I was trained in biomedical engineering and respiratory physiology, and my PhD research focused on sleep apnea. Early in my work, I realized that sleep apnea represents a unique “natural experiment”—with nightly cycles of snoring, flow limitation, hypoxia, arousal, and heart rate/blood pressure surges that place measurable stress on the cardiovascular system. That interplay between physiology and clinical relevance drew me to sleep medicine. It felt like an area where precise physiologic quantification could directly translate into better patient outcomes.How did your interest evolve toward quantifying hypoxic burden and moving beyond AHI?
During my postdoctoral training with Dr. Magdy Younes, I began exploring ways to move beyond simple “frequency-counting” metrics. We developed the concept of arousal intensity, recognizing that not all arousals are equal—some brief and subtle, others prolonged and physiologically disruptive.
Building on this, and through discussions with mentors and colleagues at the BWH/Harvard Sleep Lab (Drs. Wellman, White, Redline, and Sands), we recognized similar limitations in AHI. AHI counts events but ignores severity. A short hypopnea with minimal desaturation is not equivalent to a prolonged apnea with profound oxygen drops.
So we developed hypoxic burden—quantifying the total area of oxygen desaturation across all events. This metric captures the depth, duration, and frequency of desaturations, providing a more accurate measure of physiologic stress than AHI. Our goal was to make it robust, scalable, and clinically meaningful—and it’s since been validated across large cohorts in both pediatric and adult populations.
The European Heart Journal Meta-Analysis: Findings and Significance
What prompted your recent meta-analysis, and what did you find?
Prior observational work showed that metrics like hypoxic burden and heart rate response predict cardiovascular risk—but identifying risk factors is not the same as identifying benefits from treatment. We wanted to test whether OSA patients with high physiologic stress during sleep actually benefit from CPAP.
To do this, we pooled individual patient data from the major CPAP outcome trials—SAVE, ISAACC, and RICCADSA—all of which had shown no overall long-term cardiovascular benefit of CPAP. Our hypothesis was that the effect of CPAP depends on the underlying physiologic risk.
Indeed, CPAP significantly reduced major adverse cardiovascular events in those with “High-CVD-Risk OSA”: high hypoxic burden or exaggerated heart rate responses, while showing no benefit—and even a signal of harm—in those with low risk.

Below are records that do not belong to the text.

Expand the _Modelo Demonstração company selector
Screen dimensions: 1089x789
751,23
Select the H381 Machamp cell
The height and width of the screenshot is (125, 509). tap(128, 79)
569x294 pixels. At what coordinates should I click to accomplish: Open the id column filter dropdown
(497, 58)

These findings shift how we think about treatment efficacy. CPAP does not have uniform effects across all patients - it benefits those with clear physiological risk markers but may be neutral or adverse in others. This is a critical step toward precision medicine in sleep apnea. It’s not that CPAP “doesn’t work,” but rather that it works for the right patients depending on outcome being measured.
That “signal of harm” in low-risk patients surprised many. How do you interpret it?

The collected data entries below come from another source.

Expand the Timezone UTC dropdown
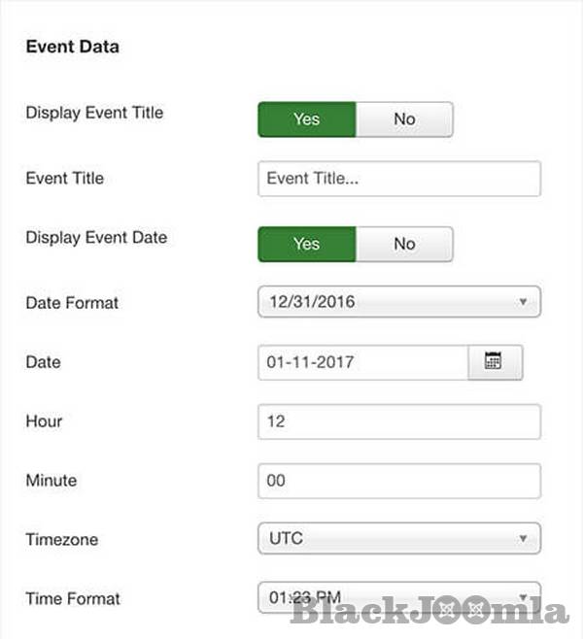Image resolution: width=583 pixels, height=639 pixels. [398, 537]
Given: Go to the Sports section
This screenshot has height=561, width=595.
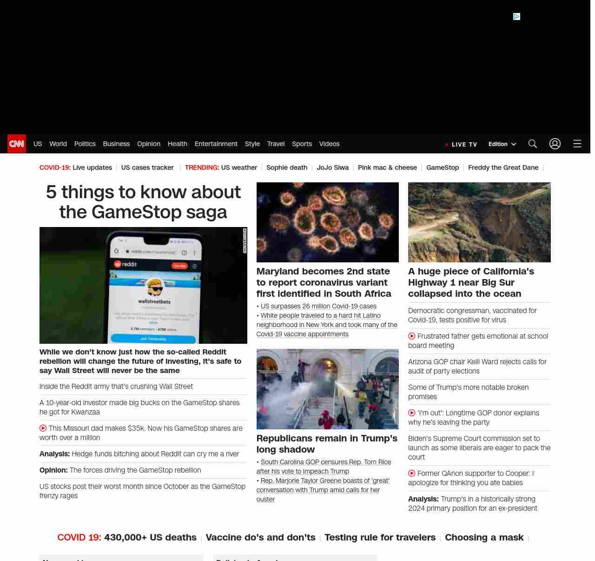Looking at the screenshot, I should pyautogui.click(x=302, y=144).
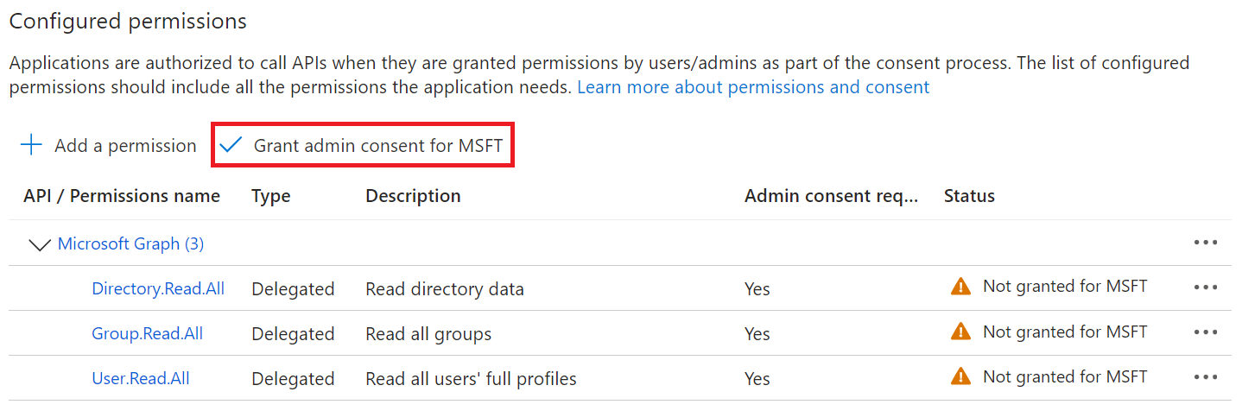Click warning icon beside Group.Read.All status
The height and width of the screenshot is (417, 1242).
960,332
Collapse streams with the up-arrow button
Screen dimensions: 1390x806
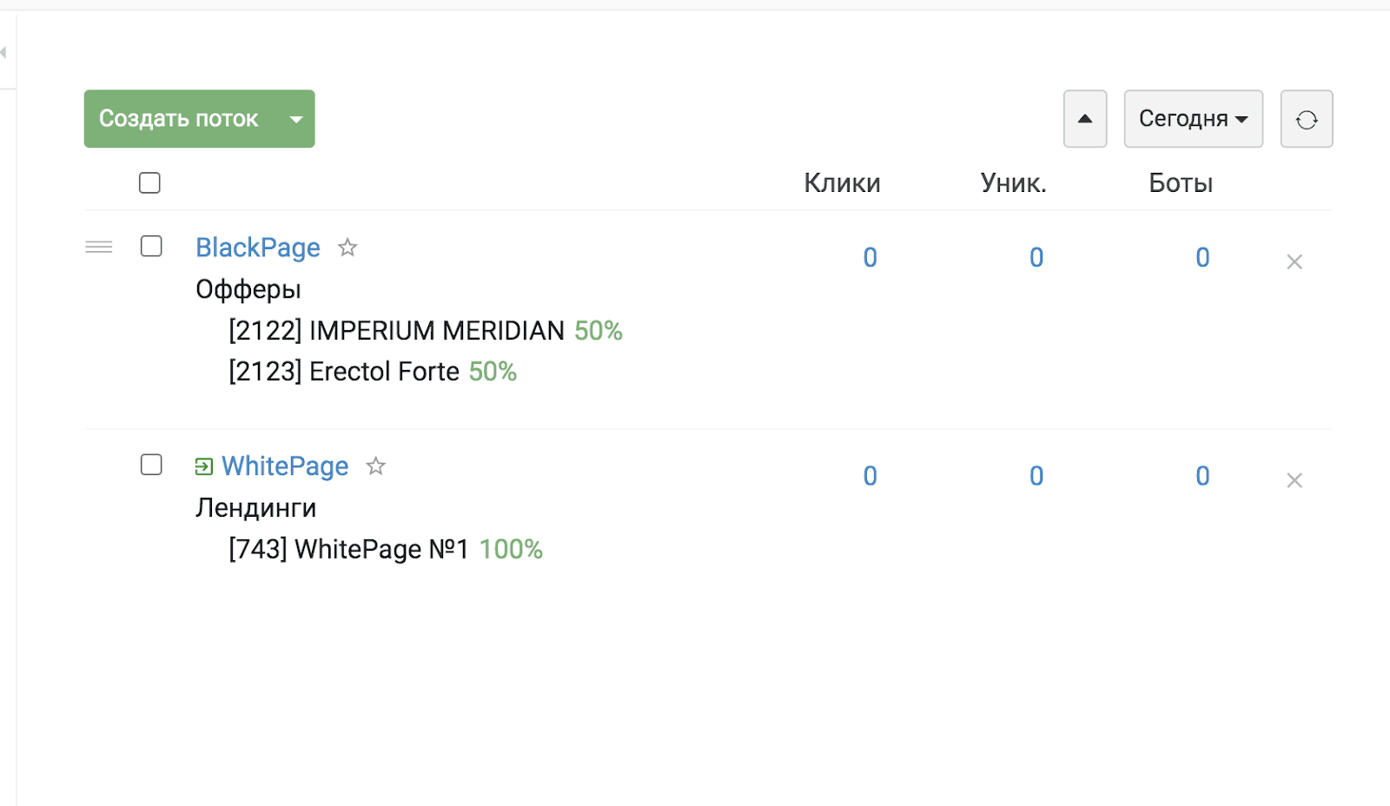tap(1085, 119)
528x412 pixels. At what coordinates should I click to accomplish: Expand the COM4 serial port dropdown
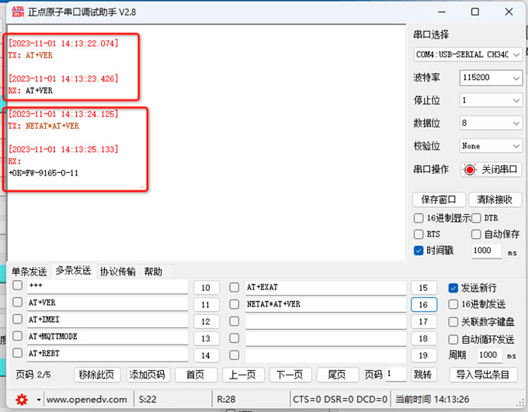(467, 55)
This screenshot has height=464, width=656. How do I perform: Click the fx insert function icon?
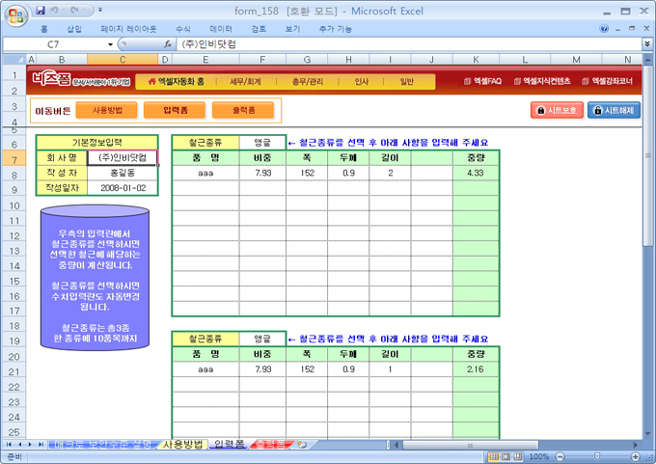pyautogui.click(x=168, y=44)
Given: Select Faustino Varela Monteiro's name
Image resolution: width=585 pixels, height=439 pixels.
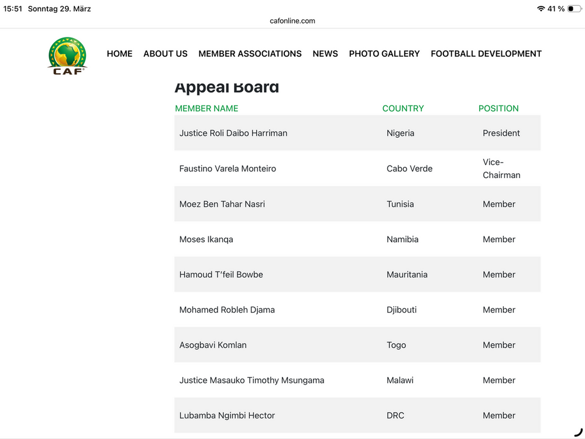Looking at the screenshot, I should [x=228, y=169].
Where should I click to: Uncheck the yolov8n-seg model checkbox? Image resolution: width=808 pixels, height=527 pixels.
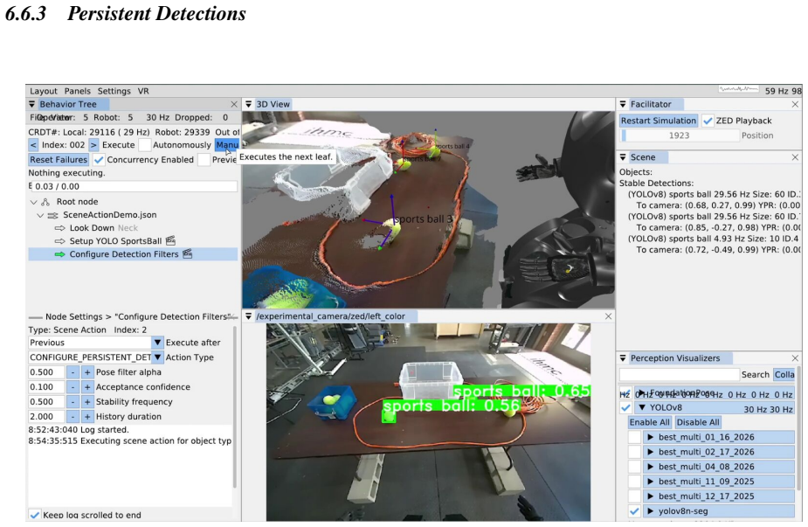click(634, 511)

Several smaller CPAP studies (Gottlieb 2022, Shah 2023, Peker 2024) have hinted that CPAP may, in some cases, increase endothelial inflammation. For example, compared with usual care, CPAP has been shown to increase pro inflammatory, lung distention-responsive angiopoietin-2 levels. In patients without high-risk OSA, the nightly physiological effects of CPAP may counteract expected benefits. Other potential mechanisms for harm include sleep disruption related to nightly CPAP use and the mechanical aspects of the apparatus itself.What does this mean for how we think about large “negative” CPAP trials of the past?
It helps explain why those large CPAP trials appeared neutral. They enrolled a heterogeneous mix of patients—some who benefited and others who did not. When those opposing effects are averaged, the overall result appears null. In our analysis, approximately half of participants were classified as High-CVD-Risk OSA and half as Low-CVD-Risk OSA, which likely diluted the observed treatment effect in the overall trial population.What ‘hypoxic burden’ metrics do you feel have the best evidence to support their use in clinical practice?
Our work has primarily focused on the respiratory event–related hypoxic burden metric, which has been validated in large community-based cohorts including SHHS, MESA, and MrOS (Azarbarzin et al. 2019; Azarbarzin et al. 2020; Labarca et al. 2023). For those interested in further reading, I recommend our recent review discussing various approaches to quantifying OSA and its acute physiological consequences.
Clinical Implications and Next Steps
How should clinicians start incorporating these insights into their practice today?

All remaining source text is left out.